After President Barack Obama gives his State of the Union address on Tuesday night, and after Rep. Cathy McMorris Rodgers (from Washington state) gives the Republican response, Senator Mike Lee (Republican from Utah) will give the Tea Party response. Senator Lee’s response, live-streamed on the web, won’t get the same television exposure as the other two, but it’s likely to make plenty of news. (Rep. Michele Bachmann’s skewed Tea Party response in 2011 generated more attention that the presidential address, and more comedy; I say “skewed” because Rep. Bachmann mostly stared at the wrong camera.)

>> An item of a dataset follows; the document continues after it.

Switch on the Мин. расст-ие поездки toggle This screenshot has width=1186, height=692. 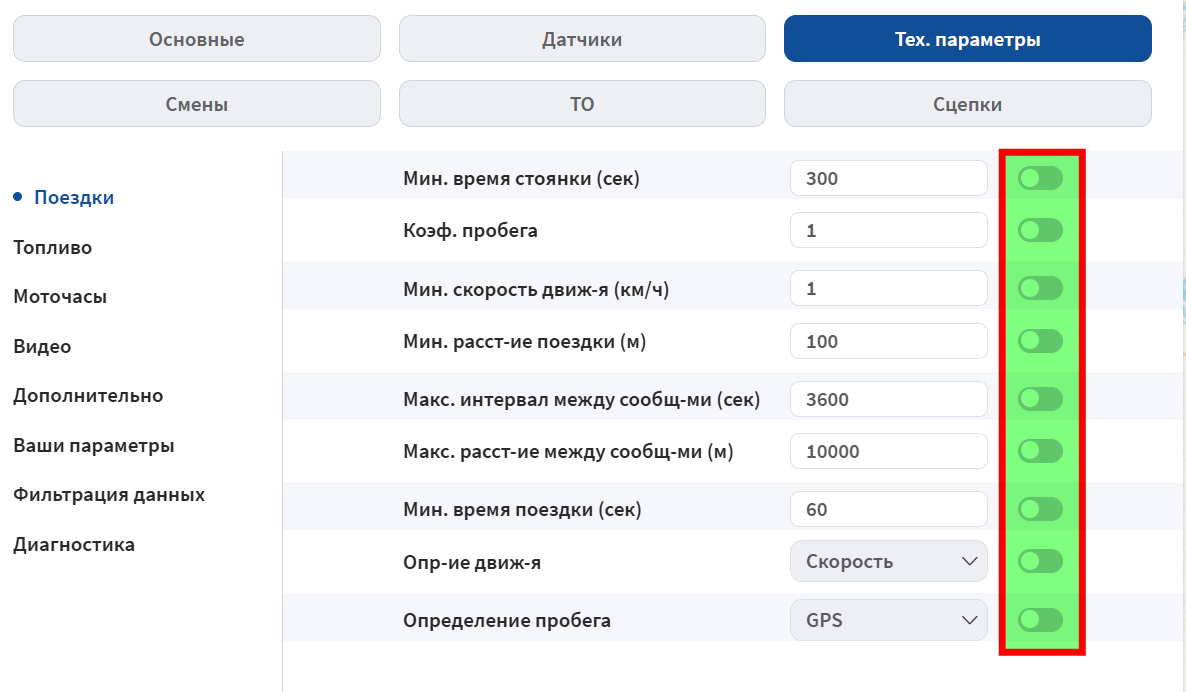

It’s not exactly the Tea Party that’s sponsoring Senator Lee, but the one of the largest Tea Party groups, the Tea Party Express, which has a sharp electoral orientation. If there was grassroots consultation or any kind of formal process associated with picking Senator Lee (or Bachmann in 2011 or Herman Cain in 2012 or Senator Rand Paul last year), it’s not evident, not even the web-based voting major league sports employ to stoke interest in their all-star games. The leaders of the Tea Party Express caucused and decided Senator Lee would be an effective spokesman. Chairwoman Amy Kremer explained that “Senator Mike Lee has been both a tea-party hero for supporters across the nation, and a conservative leader in the upper chamber. He has introduced tangible policy solutions to some of America’s biggest problems.” (Apparently, Senator Lee was last year’s first choice as well, but passed on the opportunity.)
Whatever the speaking slot has done for the movement, it’s not clear it’s helped the speakers.

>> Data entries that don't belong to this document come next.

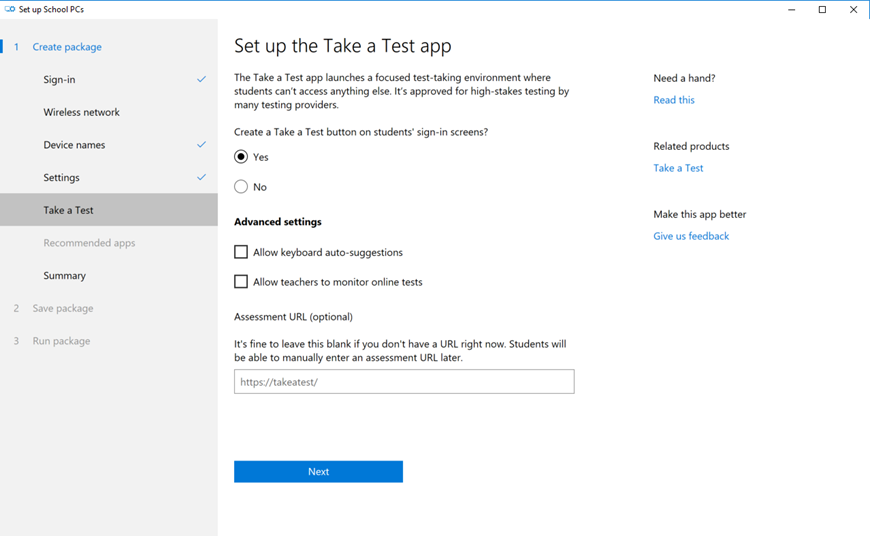Open the Wireless network step
This screenshot has width=870, height=536.
81,112
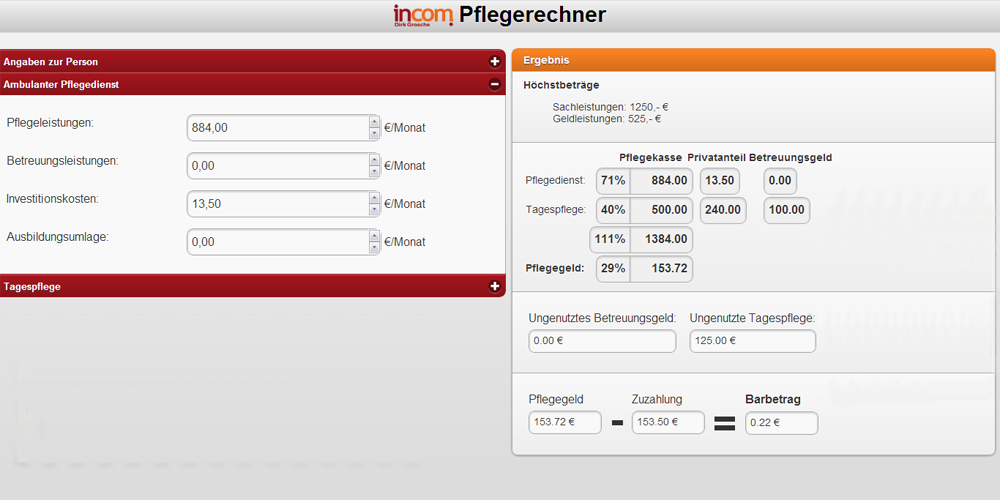The width and height of the screenshot is (1000, 500).
Task: Expand the Angaben zur Person section
Action: (x=494, y=61)
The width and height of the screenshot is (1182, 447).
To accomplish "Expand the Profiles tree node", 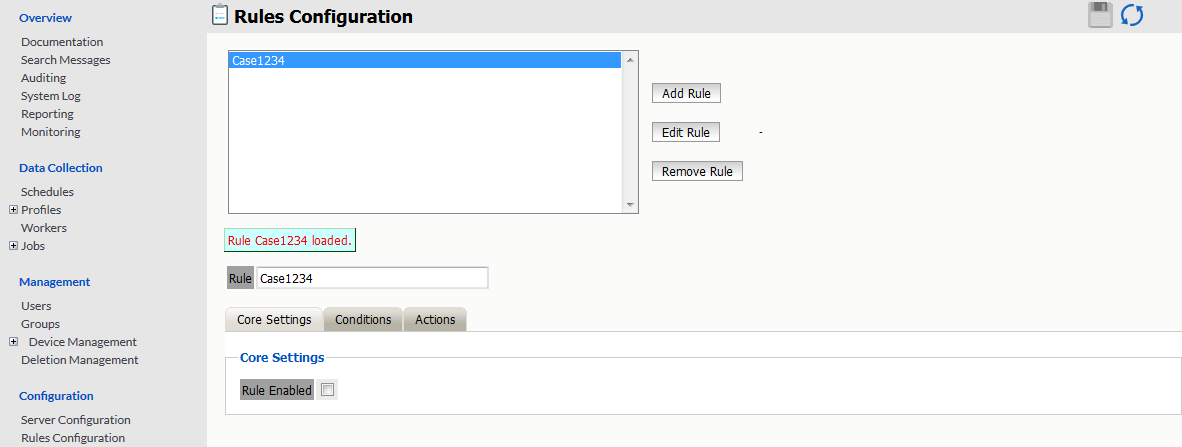I will [x=13, y=210].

The more important point, however, is the process of institutionalizing a Tea Party voice in the ritual of the State of the Union address. The State of the Union itself, suggested in the Constitution, was routinely mailed into Congress until President Woodrow Wilson (tea party villain) decided to deliver the speech in person. Now tradition and ritual dominate public attention for a week, beginning with speculation and ending with analysis.
Doubling the critical response, just in the last couple of years and just because the Tea Party Express decided to do it, alters the dynamics. The Republican response can be echoed–or undermined–by the Tea Party alternative. That alternative creeps into the news, generating respect or ridicule. And Tea Party officials can jockey to promote themselves on the Tea Party line. The group will claim its 5-15 minutes, and then attention moves on. Institutionalization and routine reserves attention, but it also bounds it. It remains to be seen whether this media moment helps or hurts the movement as a whole; certainly, it will go a long way in defining it.